Jabal Omar Development Company announces the submission of a non-binding offer to the manager of the Alinma Makkah Real Estate Fund relating to the full settlement of the rights and obligations in respect of the Fund’s assets

Further to the announcement made by Jabal Omar Development Company (the “Company”) via the website of the Saudi Exchange on 22 March 2017G, in relation to the sale of three hotels and a commercial area to Alinma Makkah Real Estate Fund (the “Fund”) and subsequently re-leasing such assets, which were to be operated by the Company for a period of ten (10) years at an annual rent of SAR 540,000,000, and due to the negative impact of the COVID-19 pandemic, which resulted in a decrease in the revenues of the Company generated from such leased hotels and commercial areas and, consequently, the Company’s inability to continue paying the annual rent due to the Fund, and based on the relevant discussions and negotiations that have taken place between the Company and the manager of the Fund (the “Fund Manager”) in this regard, and the Company’s desire to reach a full and final settlement in relation to the Company’s obligations vis-à-vis the Fund, its assets and all related rights and obligations in order to achieve the best outcome for all parties involved, the Company announces that it has submitted a non-binding offer to the Fund Manager (on behalf of the Fund) on 5 Safar 1443H (corresponding to 12 September 2021G) (the “Offer”) for the settlement of all payment obligations and other liabilities owed by the Company to the Fund by offering 193,068,966 newly issued shares in the Company (the “New Shares”) to the unitholders of the Fund (the “Unitholders”) in exchange for: (i) all payment obligations and other liabilities owed by the Company to the Fund and/or the Fund related entities (mainly comprising the rental payments owed together with other obligations) pursuant to the relevant Fund documents and agreements being deemed to be completely and finally settled and paid; (ii) the Fund and/or the Fund related entities surrendering to the Company all of their rights over the assets, pursuant to the relevant Fund documents and agreements, including rights of ownership and any other rights; and (iii) all collateral and security granted by the Company to the Fund and/or the Fund related entities being released and terminated, including the release and termination of the collateral and security of the mortgaged assets (the “Potential Transaction”).

+ + +

• **WORK INSTRUCTION**: Copy out the Jabal Omar announcement above word for word, including its headline.

+ + +

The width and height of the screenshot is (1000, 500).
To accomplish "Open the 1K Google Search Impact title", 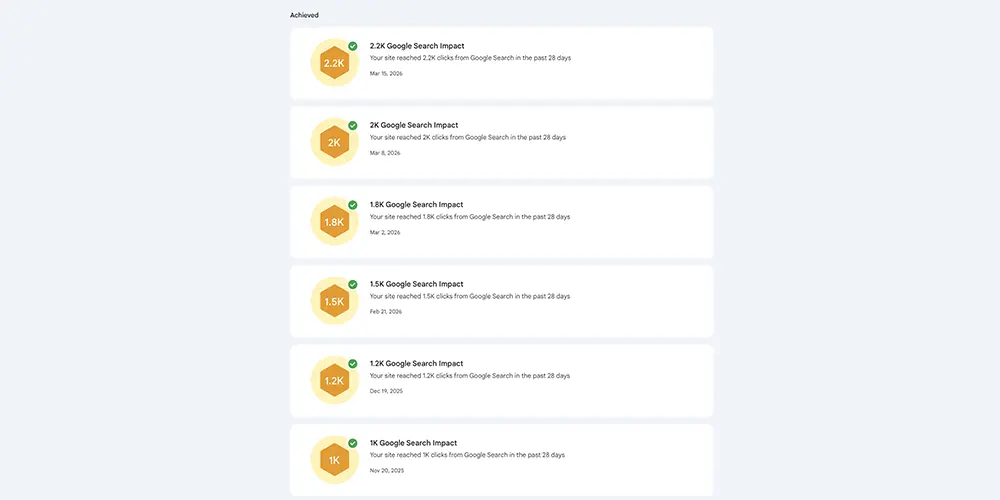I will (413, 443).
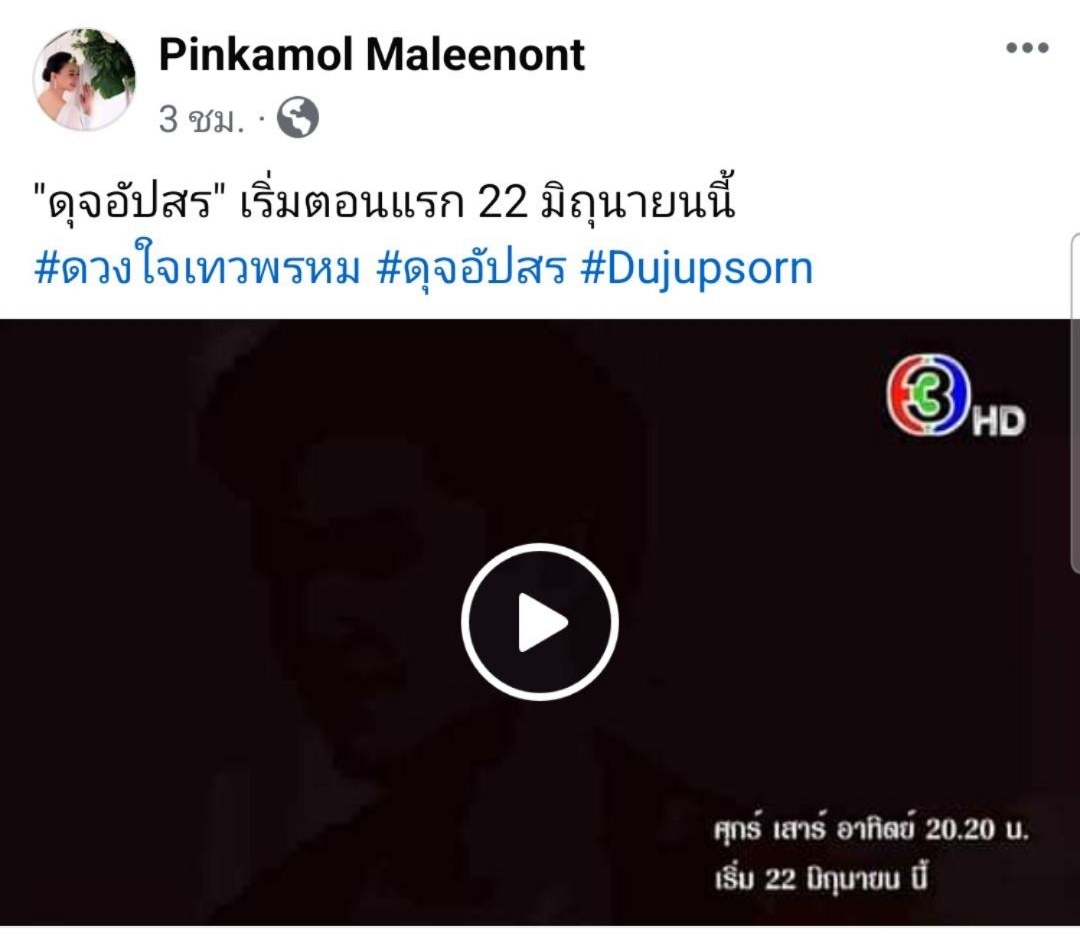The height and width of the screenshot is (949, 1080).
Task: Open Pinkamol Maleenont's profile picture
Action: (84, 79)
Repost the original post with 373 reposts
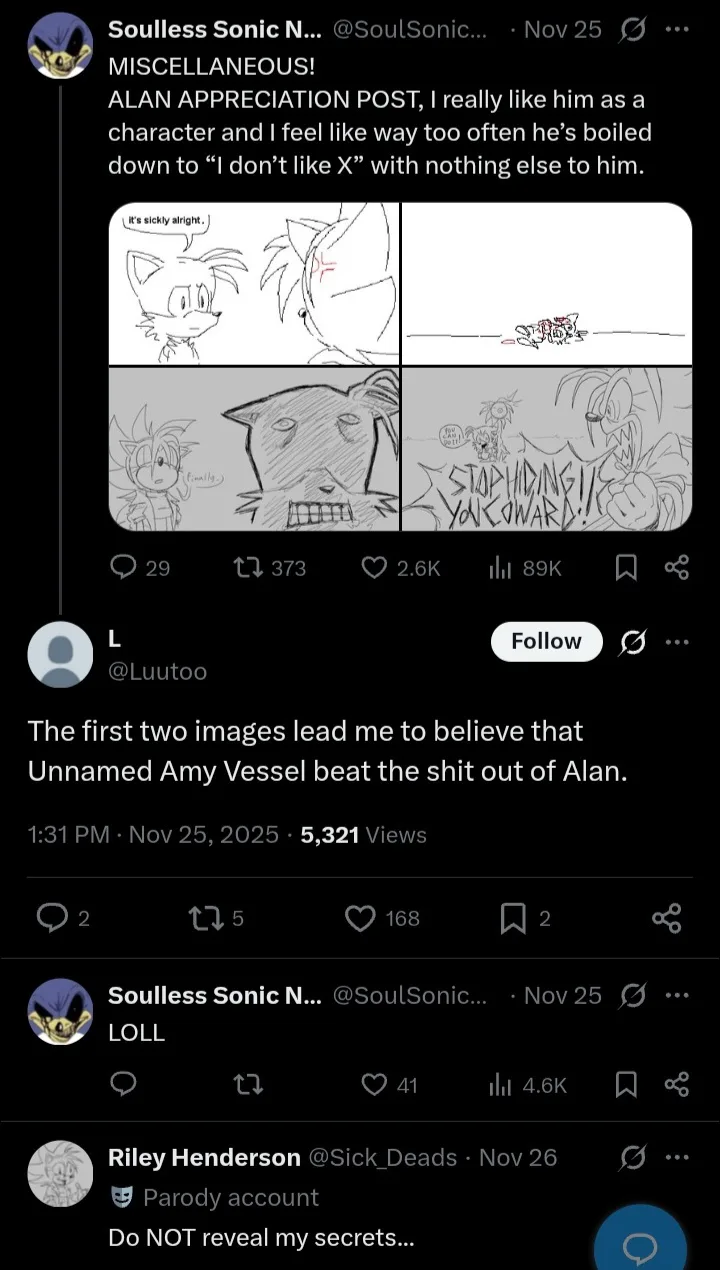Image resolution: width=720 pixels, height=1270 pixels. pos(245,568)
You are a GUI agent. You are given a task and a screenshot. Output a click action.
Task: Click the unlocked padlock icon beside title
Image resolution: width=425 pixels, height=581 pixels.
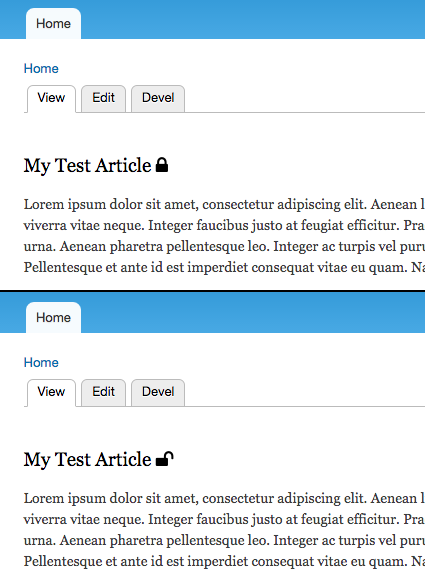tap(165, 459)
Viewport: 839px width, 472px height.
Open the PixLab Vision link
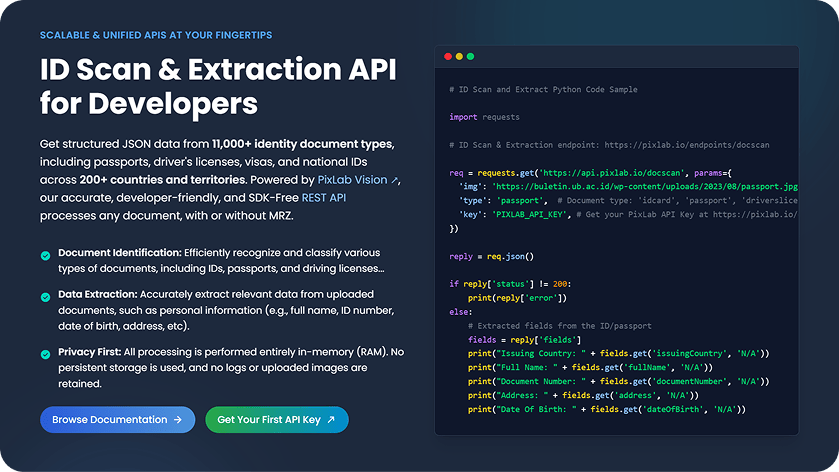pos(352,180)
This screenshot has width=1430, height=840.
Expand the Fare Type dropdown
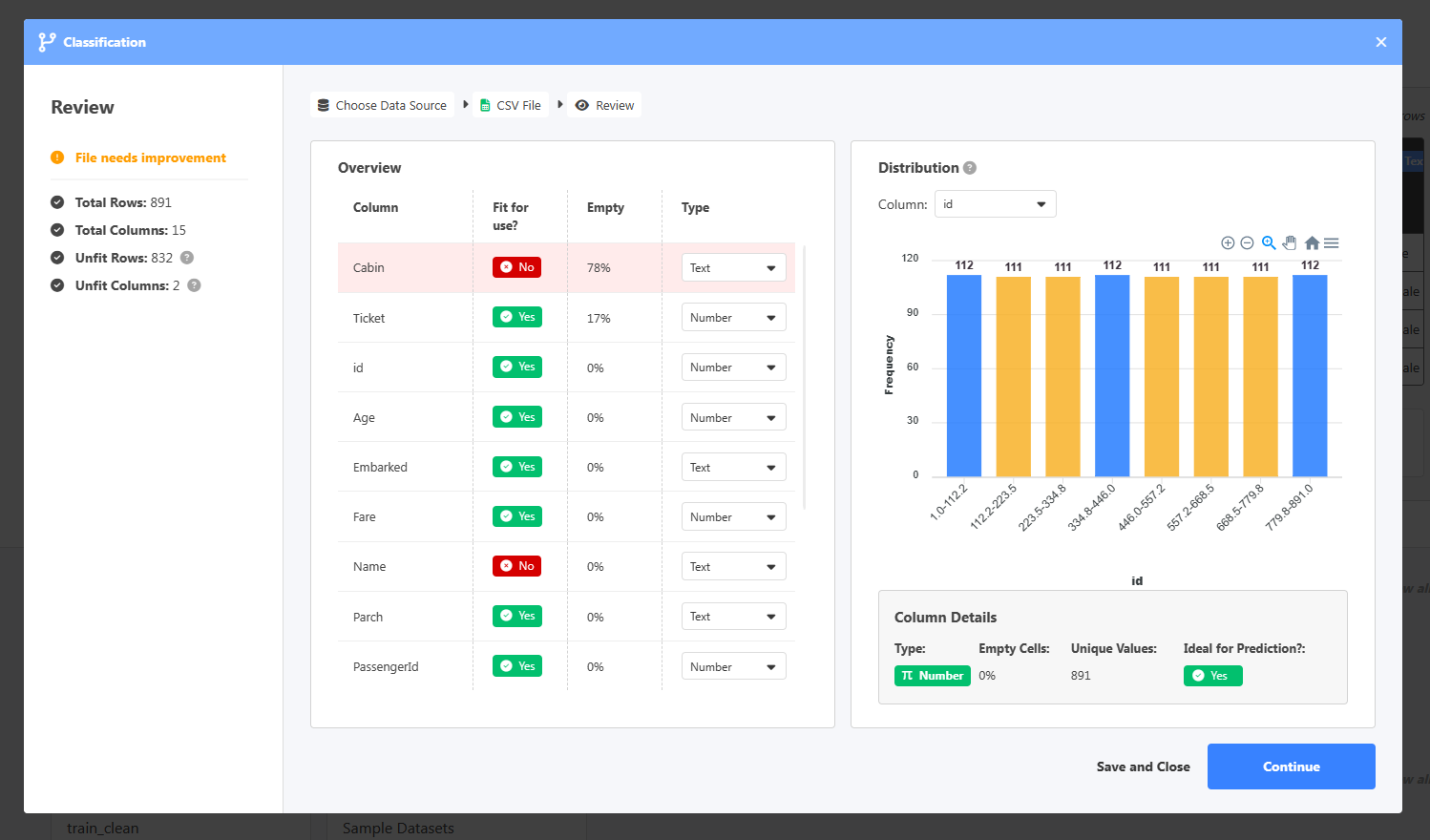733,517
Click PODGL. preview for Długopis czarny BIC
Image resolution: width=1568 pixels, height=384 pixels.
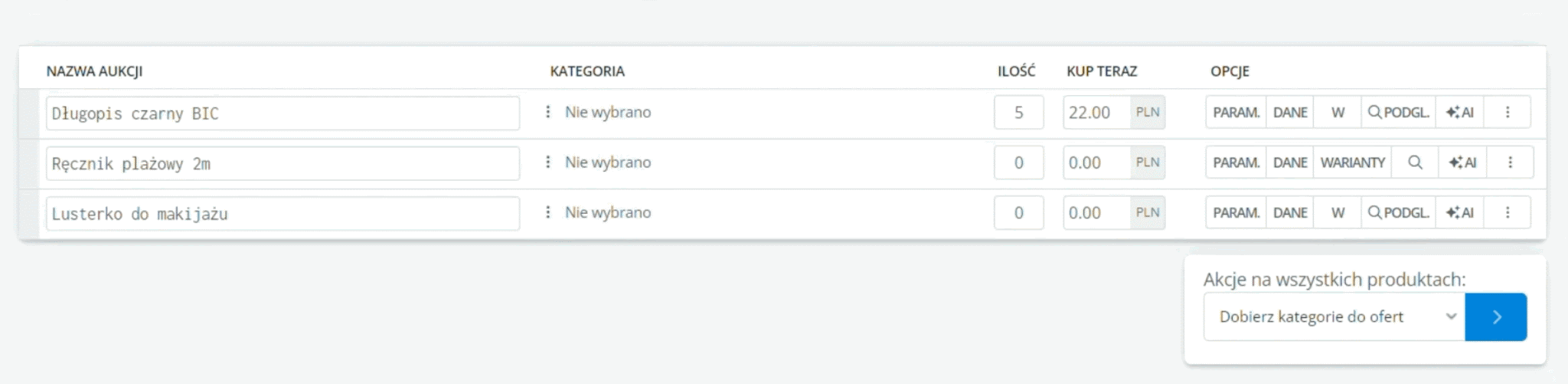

+ + +

• **TASK SOLUTION**:
Jabal Omar Development Company announces the submission of a non-binding offer to the manager of the Alinma Makkah Real Estate Fund relating to the full settlement of the rights and obligations in respect of the Fund’s assets

Further to the announcement made by Jabal Omar Development Company (the “Company”) via the website of the Saudi Exchange on 22 March 2017G, in relation to the sale of three hotels and a commercial area to Alinma Makkah Real Estate Fund (the “Fund”) and subsequently re-leasing such assets, which were to be operated by the Company for a period of ten (10) years at an annual rent of SAR 540,000,000, and due to the negative impact of the COVID-19 pandemic, which resulted in a decrease in the revenues of the Company generated from such leased hotels and commercial areas and, consequently, the Company’s inability to continue paying the annual rent due to the Fund, and based on the relevant discussions and negotiations that have taken place between the Company and the manager of the Fund (the “Fund Manager”) in this regard, and the Company’s desire to reach a full and final settlement in relation to the Company’s obligations vis-à-vis the Fund, its assets and all related rights and obligations in order to achieve the best outcome for all parties involved, the Company announces that it has submitted a non-binding offer to the Fund Manager (on behalf of the Fund) on 5 Safar 1443H (corresponding to 12 September 2021G) (the “Offer”) for the settlement of all payment obligations and other liabilities owed by the Company to the Fund by offering 193,068,966 newly issued shares in the Company (the “New Shares”) to the unitholders of the Fund (the “Unitholders”) in exchange for: (i) all payment obligations and other liabilities owed by the Company to the Fund and/or the Fund related entities (mainly comprising the rental payments owed together with other obligations) pursuant to the relevant Fund documents and agreements being deemed to be completely and finally settled and paid; (ii) the Fund and/or the Fund related entities surrendering to the Company all of their rights over the assets, pursuant to the relevant Fund documents and agreements, including rights of ownership and any other rights; and (iii) all collateral and security granted by the Company to the Fund and/or the Fund related entities being released and terminated, including the release and termination of the collateral and security of the mortgaged assets (the “Potential Transaction”).